Email : syafriahmad95@yahoo.co.id
Abstract
Matematika selama ini masih dianggap oleh banyak kalangan hanya berguna
untuk melakukan perhitungan dalam bentuk operasi aritmetika saja. Masih
ada anggapan bahwa matematika identik dengan berhitung, misalnya
melakukan operasi perkalian, pembagian, penjumlahan, dan pengurangan
(KABATAKU), serta kering atau miskin dengan pendidikan karakter. Pada
hal jika ditelusuri lebih jauh dan mendalam matematika mempunyai andil
yang sangat besar dalam membentuk karakter mulia (karakter-cerdas)
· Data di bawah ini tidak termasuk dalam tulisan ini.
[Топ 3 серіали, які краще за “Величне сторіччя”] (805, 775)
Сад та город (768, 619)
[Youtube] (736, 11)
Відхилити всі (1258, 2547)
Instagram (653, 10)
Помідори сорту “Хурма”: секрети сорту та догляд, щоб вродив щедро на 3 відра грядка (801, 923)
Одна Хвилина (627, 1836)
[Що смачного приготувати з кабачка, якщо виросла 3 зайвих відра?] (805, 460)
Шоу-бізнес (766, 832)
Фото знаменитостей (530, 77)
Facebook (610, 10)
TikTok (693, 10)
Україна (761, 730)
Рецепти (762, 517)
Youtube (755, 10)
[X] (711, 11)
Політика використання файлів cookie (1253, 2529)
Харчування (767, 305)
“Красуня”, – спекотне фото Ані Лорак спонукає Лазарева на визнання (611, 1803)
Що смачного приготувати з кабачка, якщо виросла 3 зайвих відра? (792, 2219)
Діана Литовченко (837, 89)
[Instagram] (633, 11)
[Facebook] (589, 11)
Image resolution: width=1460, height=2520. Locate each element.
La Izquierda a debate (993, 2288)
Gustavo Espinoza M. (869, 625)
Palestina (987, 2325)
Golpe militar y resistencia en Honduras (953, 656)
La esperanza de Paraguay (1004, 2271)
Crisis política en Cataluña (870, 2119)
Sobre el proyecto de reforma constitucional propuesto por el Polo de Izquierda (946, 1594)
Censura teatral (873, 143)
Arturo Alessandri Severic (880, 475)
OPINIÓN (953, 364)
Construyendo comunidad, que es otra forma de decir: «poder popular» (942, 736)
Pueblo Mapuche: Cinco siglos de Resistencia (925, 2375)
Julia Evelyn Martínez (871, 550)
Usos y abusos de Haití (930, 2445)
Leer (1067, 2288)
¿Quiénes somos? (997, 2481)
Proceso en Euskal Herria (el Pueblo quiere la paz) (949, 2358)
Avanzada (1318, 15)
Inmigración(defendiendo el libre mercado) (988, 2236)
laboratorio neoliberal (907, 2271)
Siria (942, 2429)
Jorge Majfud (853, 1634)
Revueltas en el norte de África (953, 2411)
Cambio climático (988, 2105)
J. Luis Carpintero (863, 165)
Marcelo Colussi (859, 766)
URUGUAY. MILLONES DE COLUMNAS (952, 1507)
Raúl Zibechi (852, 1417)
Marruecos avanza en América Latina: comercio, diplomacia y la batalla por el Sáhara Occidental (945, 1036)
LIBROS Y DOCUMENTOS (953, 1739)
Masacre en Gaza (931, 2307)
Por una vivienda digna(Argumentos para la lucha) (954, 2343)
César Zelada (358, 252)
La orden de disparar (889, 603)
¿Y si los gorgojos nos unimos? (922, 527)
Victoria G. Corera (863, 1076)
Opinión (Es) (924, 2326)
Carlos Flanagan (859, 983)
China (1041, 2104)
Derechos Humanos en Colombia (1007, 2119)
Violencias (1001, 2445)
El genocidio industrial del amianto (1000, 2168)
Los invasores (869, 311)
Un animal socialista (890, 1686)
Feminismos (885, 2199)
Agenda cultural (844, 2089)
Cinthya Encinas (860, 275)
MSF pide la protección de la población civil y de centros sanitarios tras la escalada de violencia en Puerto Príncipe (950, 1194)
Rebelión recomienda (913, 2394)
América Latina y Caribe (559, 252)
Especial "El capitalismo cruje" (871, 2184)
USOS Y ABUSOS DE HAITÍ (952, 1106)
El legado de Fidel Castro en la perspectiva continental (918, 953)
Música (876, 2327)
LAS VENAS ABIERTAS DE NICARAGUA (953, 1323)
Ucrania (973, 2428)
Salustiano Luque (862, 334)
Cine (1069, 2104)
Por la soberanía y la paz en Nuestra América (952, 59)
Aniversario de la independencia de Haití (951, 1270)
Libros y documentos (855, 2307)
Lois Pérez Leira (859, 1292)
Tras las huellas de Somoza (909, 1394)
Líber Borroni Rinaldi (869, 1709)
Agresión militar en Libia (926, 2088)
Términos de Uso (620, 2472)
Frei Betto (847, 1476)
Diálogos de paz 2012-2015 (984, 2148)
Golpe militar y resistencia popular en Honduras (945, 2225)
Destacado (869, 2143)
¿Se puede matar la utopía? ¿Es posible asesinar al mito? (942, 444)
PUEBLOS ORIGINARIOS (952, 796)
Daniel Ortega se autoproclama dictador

peserta didik pada semua level atau jenjang pendidikan. Matematika ternyata
kaya atau banyak mengajarkan sifat-sifat atau karakter mulia misalnya
konsisten (istiqomah), jujur (siddik), dapat dipercaya (amanah), kreatif, dan
karakter mulia lainnya. Kuncinya guru dalam pembelajaran matematika di
sekolah dituntut secara kreatif mengembangkan pendidikan karakter mulia
tersebut.
Key word : Matematika, karakter mulia (karakter-cerdas), peserta didik.
PENDAHULUAN
Membicarakan persoalan karakter merupakan hal yang sangat urgen dan mendasar
dalam kehidupan manusia. Karakter merupakan “mustika hidup” yang membedakan
manusia dengan hewan atau binatang. Orang-orang yang berkarakter kuat dan baik dari segi
individual maupun sosial adalah orang-orang yang mempunyai akhlak, moral, dan budi
pekerti yang baik (Zubaedi, 2011). Kesejahteraan sebuah bangsa bermula dari karakter kuat
manusia-manusia yang hidup di dalamnya ( warga negaranya). Telah dibuktikan oleh sejarah
bahwa bangsa-bangsa yang memiliki karakter kuat dan tangguh lazimnya tumbuh
berkembang makin maju dan sejahtera. Sebaliknya, bangsa-bangsa yang lemah karakter
warganya umumnya akan terpuruk dan tertinggal dalam segala aspek kehidupan (Saptono,
2011). Karakter merupakan bagian integral yang harus dibangun , agar generasi muda
memiliki sikap dan pola pikir yang berlandaskan moral yang kokoh dan benar (Prayitno dan
Khaidir, 2010). Mengingat begitu urgennya karakter tersebut, maka institusi pendididikan
memiliki tanggung jawab yang besar untuk menanamkannya melalui proses pembelajaran.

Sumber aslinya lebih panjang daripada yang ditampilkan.